— VORGEGEBENER TEXT —
:::::
Mittwoch, 24. März 2010

These 7: Skalieren heißt überleben

Jahrhunderte lang waren die Printmedien die einzige Massen-Kommunikationsplattform. Heute sind sie nur noch eine unter vielen. Die Verlegerverbände wenden an dieser Stelle sofort ein, „aber eben die Beste“. Geschenkt, klar sind sie das, aber nur (noch) für spezielle Marktsegmente. Noch reicht dieses Spektrum von den (herkömmlichen) Publikums-Zielgruppen bis hin zu den spitzen Fachzielgruppen. Noch wohlgemerkt, da auch die Kunden Zeit brauchen, die neuen Optionen des Internets für ihrer Geschäfts- und Freizeitprozesse zu erkennen. Doch diese Segmente werden jährlich kleiner und bezogen auf die Wirkungsleistung (Aufmerksamkeit) zunehmend anders. (Dazu und zur notwendigen Veränderung und Qualifizierung des Begriffes „Reichweite“  und "Aufmerksamkeit" in späteren Beiträgen mehr).

General Interest Portale, Transaktionsportale und Social Media (Portale) entwickelten sich im Internet in den letzten zehn Jahren in einer nicht gekannten Vielfalt und Reichweite und entzogen, bezogen auf ihre Leistung als Werbe-Kommunikationsplattform, den traditionellen Medien nachhaltig strukturelle Marktanteile (Aufmerksamkeit). Der „Reichweitenverlust“ beschränkt sich nicht auf die Papierplattform. Auch die großen Medien-Flaggschiffe im Internet besitzen im Vergleich zur Gesamt-Reichweite aller Internet-Angebote nur noch marginale Reichweiten. Und es ist davon auszugehen, dass dieser Prozess weiter voranschreitet. Ein neues Gleichgewicht ist derzeit nicht in Sicht.
:::::
— AUSZÜGE AUS DATENSÄTZEN —
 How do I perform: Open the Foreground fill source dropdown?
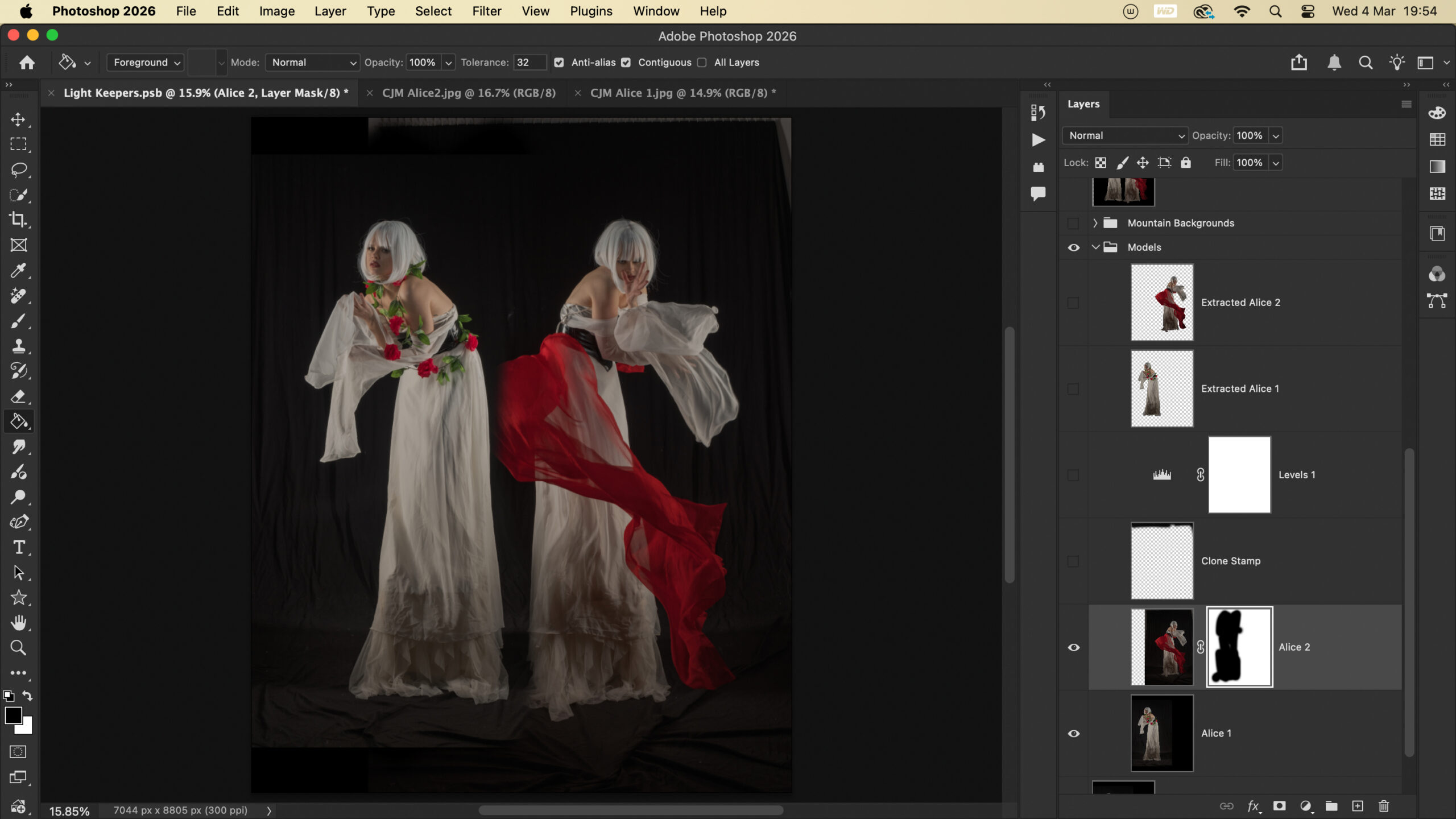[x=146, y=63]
:::::
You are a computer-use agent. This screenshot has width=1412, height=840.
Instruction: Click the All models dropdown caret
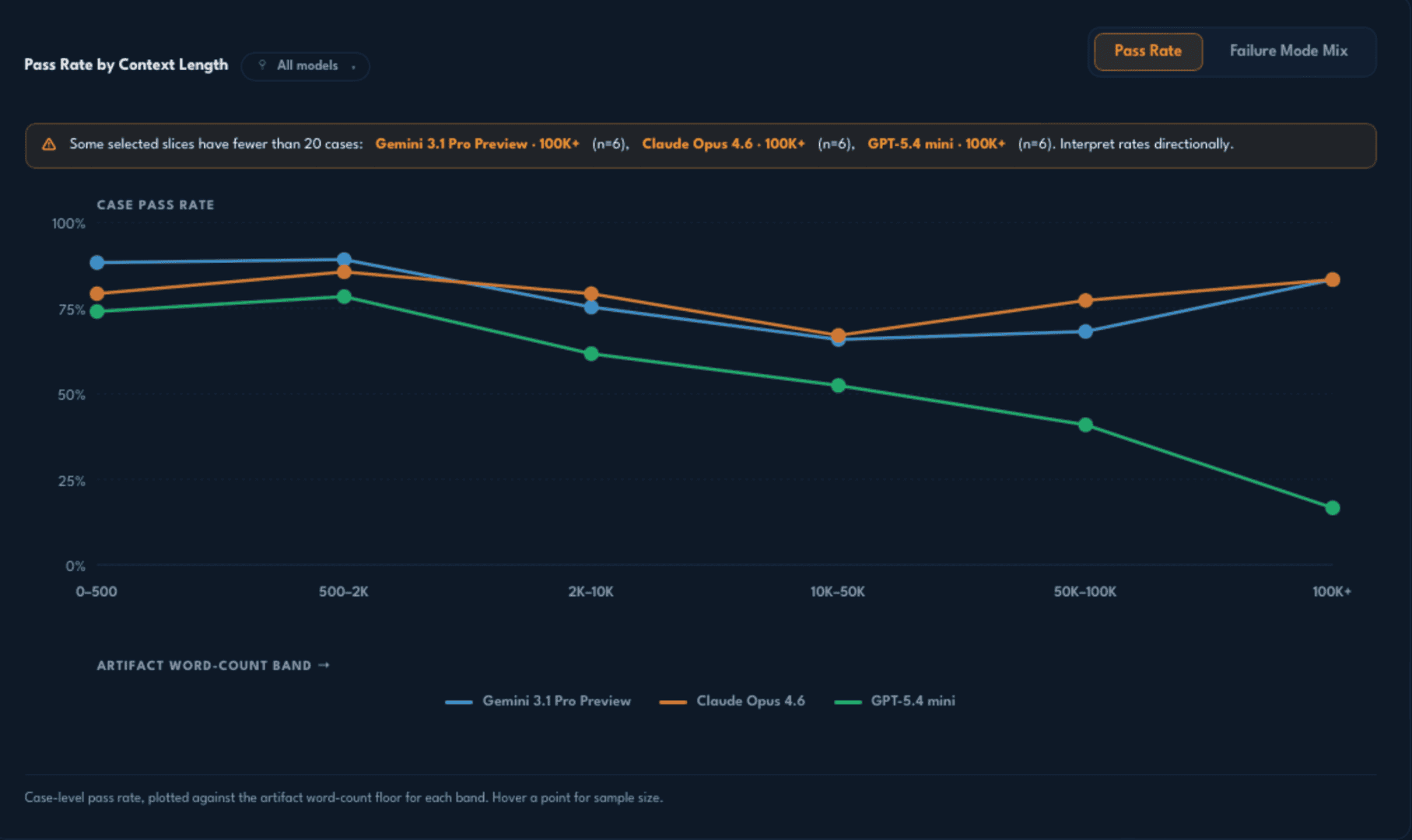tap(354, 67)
:::::
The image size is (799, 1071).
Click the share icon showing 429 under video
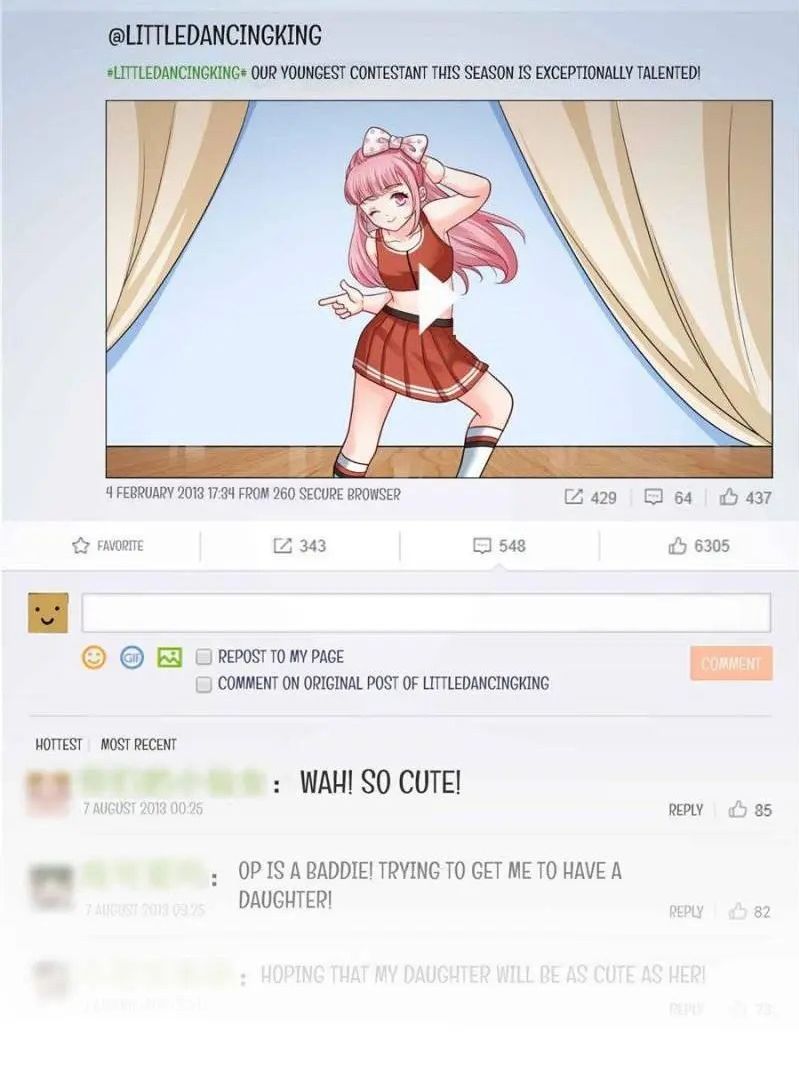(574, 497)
:::::
— ZU ERSTELLEN —
Gib den vorgegebenen Text über Printmedien und Reichweite im Internet vollständig und ohne jede Änderung aus.

— LÖSUNG —
Mittwoch, 24. März 2010

These 7: Skalieren heißt überleben

Jahrhunderte lang waren die Printmedien die einzige Massen-Kommunikationsplattform. Heute sind sie nur noch eine unter vielen. Die Verlegerverbände wenden an dieser Stelle sofort ein, „aber eben die Beste“. Geschenkt, klar sind sie das, aber nur (noch) für spezielle Marktsegmente. Noch reicht dieses Spektrum von den (herkömmlichen) Publikums-Zielgruppen bis hin zu den spitzen Fachzielgruppen. Noch wohlgemerkt, da auch die Kunden Zeit brauchen, die neuen Optionen des Internets für ihrer Geschäfts- und Freizeitprozesse zu erkennen. Doch diese Segmente werden jährlich kleiner und bezogen auf die Wirkungsleistung (Aufmerksamkeit) zunehmend anders. (Dazu und zur notwendigen Veränderung und Qualifizierung des Begriffes „Reichweite“  und "Aufmerksamkeit" in späteren Beiträgen mehr).

General Interest Portale, Transaktionsportale und Social Media (Portale) entwickelten sich im Internet in den letzten zehn Jahren in einer nicht gekannten Vielfalt und Reichweite und entzogen, bezogen auf ihre Leistung als Werbe-Kommunikationsplattform, den traditionellen Medien nachhaltig strukturelle Marktanteile (Aufmerksamkeit). Der „Reichweitenverlust“ beschränkt sich nicht auf die Papierplattform. Auch die großen Medien-Flaggschiffe im Internet besitzen im Vergleich zur Gesamt-Reichweite aller Internet-Angebote nur noch marginale Reichweiten. Und es ist davon auszugehen, dass dieser Prozess weiter voranschreitet. Ein neues Gleichgewicht ist derzeit nicht in Sicht.